◆ **What you are asked to do**: Restate the entries word for word, omitting nothing.

- - - - - - -

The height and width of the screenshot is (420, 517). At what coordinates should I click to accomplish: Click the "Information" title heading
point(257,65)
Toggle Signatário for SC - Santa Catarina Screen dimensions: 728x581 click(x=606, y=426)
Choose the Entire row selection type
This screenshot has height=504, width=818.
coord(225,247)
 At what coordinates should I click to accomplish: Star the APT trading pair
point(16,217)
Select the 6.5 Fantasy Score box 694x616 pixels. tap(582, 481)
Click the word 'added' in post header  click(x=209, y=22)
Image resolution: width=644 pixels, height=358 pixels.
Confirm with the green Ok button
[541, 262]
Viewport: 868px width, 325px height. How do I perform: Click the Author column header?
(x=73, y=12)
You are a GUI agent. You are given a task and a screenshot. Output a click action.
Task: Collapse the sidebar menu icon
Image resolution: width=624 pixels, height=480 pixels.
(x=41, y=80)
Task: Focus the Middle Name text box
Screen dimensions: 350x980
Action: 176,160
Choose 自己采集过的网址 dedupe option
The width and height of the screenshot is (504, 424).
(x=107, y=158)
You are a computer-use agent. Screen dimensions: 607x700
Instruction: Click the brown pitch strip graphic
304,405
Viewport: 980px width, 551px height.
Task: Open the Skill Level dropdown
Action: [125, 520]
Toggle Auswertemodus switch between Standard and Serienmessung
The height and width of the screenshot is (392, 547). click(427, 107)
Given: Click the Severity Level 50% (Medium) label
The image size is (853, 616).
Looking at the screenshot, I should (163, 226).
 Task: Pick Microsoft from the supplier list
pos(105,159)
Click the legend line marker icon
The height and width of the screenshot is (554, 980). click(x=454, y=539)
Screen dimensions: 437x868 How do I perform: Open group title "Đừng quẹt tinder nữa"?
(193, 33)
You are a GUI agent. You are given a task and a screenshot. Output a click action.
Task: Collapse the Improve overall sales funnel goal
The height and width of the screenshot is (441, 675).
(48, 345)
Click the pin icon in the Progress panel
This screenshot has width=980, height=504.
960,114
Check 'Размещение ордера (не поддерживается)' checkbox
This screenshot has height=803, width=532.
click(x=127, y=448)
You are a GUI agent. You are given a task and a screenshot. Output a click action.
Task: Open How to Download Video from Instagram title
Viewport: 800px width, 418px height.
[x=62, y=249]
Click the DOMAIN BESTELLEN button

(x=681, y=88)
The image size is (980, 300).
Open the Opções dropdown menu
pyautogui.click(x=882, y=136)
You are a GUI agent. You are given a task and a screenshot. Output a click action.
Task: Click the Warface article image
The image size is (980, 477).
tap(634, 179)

- - - - - - -

◆ **Written reply**:
The height and width of the screenshot is (420, 517). At what coordinates should I click to accomplish: Click the "Information" title heading
point(257,65)
Toggle Signatário for SC - Santa Catarina Screen dimensions: 728x581 click(x=606, y=426)
Choose the Entire row selection type
This screenshot has height=504, width=818.
coord(225,247)
 At what coordinates should I click to accomplish: Star the APT trading pair
point(16,217)
Select the 6.5 Fantasy Score box 694x616 pixels. tap(582, 481)
Click the word 'added' in post header  click(x=209, y=22)
Image resolution: width=644 pixels, height=358 pixels.
Confirm with the green Ok button
[541, 262]
Viewport: 868px width, 325px height. How do I perform: Click the Author column header?
(x=73, y=12)
You are a GUI agent. You are given a task and a screenshot. Output a click action.
Task: Collapse the sidebar menu icon
Image resolution: width=624 pixels, height=480 pixels.
(x=41, y=80)
Task: Focus the Middle Name text box
Screen dimensions: 350x980
Action: 176,160
Choose 自己采集过的网址 dedupe option
The width and height of the screenshot is (504, 424).
(x=107, y=158)
You are a computer-use agent. Screen dimensions: 607x700
Instruction: Click the brown pitch strip graphic
304,405
Viewport: 980px width, 551px height.
Task: Open the Skill Level dropdown
Action: [125, 520]
Toggle Auswertemodus switch between Standard and Serienmessung
The height and width of the screenshot is (392, 547). click(427, 107)
Given: Click the Severity Level 50% (Medium) label
The image size is (853, 616).
Looking at the screenshot, I should (163, 226).
 Task: Pick Microsoft from the supplier list
pos(105,159)
Click the legend line marker icon
The height and width of the screenshot is (554, 980). click(x=454, y=539)
Screen dimensions: 437x868 How do I perform: Open group title "Đừng quẹt tinder nữa"?
(193, 33)
You are a GUI agent. You are given a task and a screenshot. Output a click action.
Task: Collapse the Improve overall sales funnel goal
The height and width of the screenshot is (441, 675).
(48, 345)
Click the pin icon in the Progress panel
This screenshot has width=980, height=504.
960,114
Check 'Размещение ордера (не поддерживается)' checkbox
This screenshot has height=803, width=532.
click(x=127, y=448)
You are a GUI agent. You are given a task and a screenshot. Output a click action.
Task: Open How to Download Video from Instagram title
Viewport: 800px width, 418px height.
[x=62, y=249]
Click the DOMAIN BESTELLEN button

(x=681, y=88)
The image size is (980, 300).
Open the Opções dropdown menu
pyautogui.click(x=882, y=136)
You are a GUI agent. You are given a task and a screenshot. Output a click action.
Task: Click the Warface article image
The image size is (980, 477).
tap(634, 179)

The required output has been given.